GIVEN INFORMATION
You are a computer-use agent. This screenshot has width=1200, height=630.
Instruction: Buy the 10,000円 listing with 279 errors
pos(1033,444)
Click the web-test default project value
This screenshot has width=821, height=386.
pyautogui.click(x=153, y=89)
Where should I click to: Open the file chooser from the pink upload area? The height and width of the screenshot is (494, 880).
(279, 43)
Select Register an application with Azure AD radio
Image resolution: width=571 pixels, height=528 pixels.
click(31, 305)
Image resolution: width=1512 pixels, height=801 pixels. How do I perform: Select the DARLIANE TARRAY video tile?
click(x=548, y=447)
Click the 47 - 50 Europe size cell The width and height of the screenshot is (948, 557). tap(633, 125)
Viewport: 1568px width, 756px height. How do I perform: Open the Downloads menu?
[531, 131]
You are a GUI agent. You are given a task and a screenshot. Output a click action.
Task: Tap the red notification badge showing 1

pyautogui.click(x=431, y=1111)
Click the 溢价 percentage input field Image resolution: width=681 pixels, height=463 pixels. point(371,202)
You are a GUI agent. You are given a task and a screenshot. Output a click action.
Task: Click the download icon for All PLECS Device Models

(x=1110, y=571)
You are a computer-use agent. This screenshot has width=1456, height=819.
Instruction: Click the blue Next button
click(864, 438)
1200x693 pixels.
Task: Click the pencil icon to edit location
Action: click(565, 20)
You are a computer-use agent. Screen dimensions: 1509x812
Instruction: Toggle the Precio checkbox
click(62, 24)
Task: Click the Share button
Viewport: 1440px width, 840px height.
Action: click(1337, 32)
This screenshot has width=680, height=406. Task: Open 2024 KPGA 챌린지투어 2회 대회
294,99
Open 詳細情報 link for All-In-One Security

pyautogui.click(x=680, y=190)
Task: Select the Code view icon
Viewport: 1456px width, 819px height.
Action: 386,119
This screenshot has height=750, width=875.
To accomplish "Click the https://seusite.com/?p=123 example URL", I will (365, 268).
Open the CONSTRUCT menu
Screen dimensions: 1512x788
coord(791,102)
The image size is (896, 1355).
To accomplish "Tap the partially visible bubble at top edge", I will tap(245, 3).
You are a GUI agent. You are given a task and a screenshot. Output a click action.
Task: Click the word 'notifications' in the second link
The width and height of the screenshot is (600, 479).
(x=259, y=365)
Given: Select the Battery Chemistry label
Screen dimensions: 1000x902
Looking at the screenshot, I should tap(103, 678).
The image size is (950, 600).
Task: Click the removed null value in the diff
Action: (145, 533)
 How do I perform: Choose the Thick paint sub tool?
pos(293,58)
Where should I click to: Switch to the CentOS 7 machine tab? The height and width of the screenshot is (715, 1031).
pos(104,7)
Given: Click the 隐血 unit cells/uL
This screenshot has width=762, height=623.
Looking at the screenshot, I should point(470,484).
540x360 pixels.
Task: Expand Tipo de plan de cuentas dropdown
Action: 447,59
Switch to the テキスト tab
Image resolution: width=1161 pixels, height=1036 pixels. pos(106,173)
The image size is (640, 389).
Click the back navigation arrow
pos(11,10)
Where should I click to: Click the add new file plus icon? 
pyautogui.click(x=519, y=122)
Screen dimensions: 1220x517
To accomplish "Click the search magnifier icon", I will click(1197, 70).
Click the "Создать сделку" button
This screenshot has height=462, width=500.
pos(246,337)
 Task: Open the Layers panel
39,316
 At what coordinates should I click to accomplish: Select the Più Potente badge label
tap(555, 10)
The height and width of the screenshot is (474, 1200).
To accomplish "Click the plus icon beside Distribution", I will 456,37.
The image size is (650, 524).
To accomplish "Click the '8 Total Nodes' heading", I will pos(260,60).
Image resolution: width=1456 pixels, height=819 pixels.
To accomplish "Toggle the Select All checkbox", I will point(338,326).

WORK REQUIRED
Word for word, set down all of the records above.

REPLY
You are a computer-use agent. This screenshot has width=1200, height=630.
Instruction: Buy the 10,000円 listing with 279 errors
pos(1033,444)
Click the web-test default project value
This screenshot has width=821, height=386.
pyautogui.click(x=153, y=89)
Where should I click to: Open the file chooser from the pink upload area? The height and width of the screenshot is (494, 880).
(279, 43)
Select Register an application with Azure AD radio
Image resolution: width=571 pixels, height=528 pixels.
click(31, 305)
Image resolution: width=1512 pixels, height=801 pixels. How do I perform: Select the DARLIANE TARRAY video tile?
click(x=548, y=447)
Click the 47 - 50 Europe size cell The width and height of the screenshot is (948, 557). tap(633, 125)
Viewport: 1568px width, 756px height. How do I perform: Open the Downloads menu?
[531, 131]
You are a GUI agent. You are given a task and a screenshot. Output a click action.
Task: Tap the red notification badge showing 1

pyautogui.click(x=431, y=1111)
Click the 溢价 percentage input field Image resolution: width=681 pixels, height=463 pixels. point(371,202)
You are a GUI agent. You are given a task and a screenshot. Output a click action.
Task: Click the download icon for All PLECS Device Models

(x=1110, y=571)
You are a computer-use agent. This screenshot has width=1456, height=819.
Instruction: Click the blue Next button
click(864, 438)
1200x693 pixels.
Task: Click the pencil icon to edit location
Action: click(565, 20)
You are a computer-use agent. Screen dimensions: 1509x812
Instruction: Toggle the Precio checkbox
click(62, 24)
Task: Click the Share button
Viewport: 1440px width, 840px height.
Action: click(1337, 32)
This screenshot has width=680, height=406. Task: Open 2024 KPGA 챌린지투어 2회 대회
294,99
Open 詳細情報 link for All-In-One Security

pyautogui.click(x=680, y=190)
Task: Select the Code view icon
Viewport: 1456px width, 819px height.
Action: 386,119
This screenshot has height=750, width=875.
To accomplish "Click the https://seusite.com/?p=123 example URL", I will (365, 268).
Open the CONSTRUCT menu
Screen dimensions: 1512x788
coord(791,102)
The image size is (896, 1355).
To accomplish "Tap the partially visible bubble at top edge", I will tap(245, 3).
You are a GUI agent. You are given a task and a screenshot. Output a click action.
Task: Click the word 'notifications' in the second link
The width and height of the screenshot is (600, 479).
(x=259, y=365)
Given: Select the Battery Chemistry label
Screen dimensions: 1000x902
Looking at the screenshot, I should tap(103, 678).
The image size is (950, 600).
Task: Click the removed null value in the diff
Action: (145, 533)
 How do I perform: Choose the Thick paint sub tool?
pos(293,58)
Where should I click to: Switch to the CentOS 7 machine tab? The height and width of the screenshot is (715, 1031).
pos(104,7)
Given: Click the 隐血 unit cells/uL
This screenshot has width=762, height=623.
Looking at the screenshot, I should point(470,484).
540x360 pixels.
Task: Expand Tipo de plan de cuentas dropdown
Action: 447,59
Switch to the テキスト tab
Image resolution: width=1161 pixels, height=1036 pixels. pos(106,173)
The image size is (640, 389).
Click the back navigation arrow
pos(11,10)
Where should I click to: Click the add new file plus icon? 
pyautogui.click(x=519, y=122)
Screen dimensions: 1220x517
To accomplish "Click the search magnifier icon", I will click(1197, 70).
Click the "Создать сделку" button
This screenshot has height=462, width=500.
pos(246,337)
 Task: Open the Layers panel
39,316
 At what coordinates should I click to accomplish: Select the Più Potente badge label
tap(555, 10)
The height and width of the screenshot is (474, 1200).
To accomplish "Click the plus icon beside Distribution", I will 456,37.
The image size is (650, 524).
To accomplish "Click the '8 Total Nodes' heading", I will pos(260,60).
Image resolution: width=1456 pixels, height=819 pixels.
To accomplish "Toggle the Select All checkbox", I will point(338,326).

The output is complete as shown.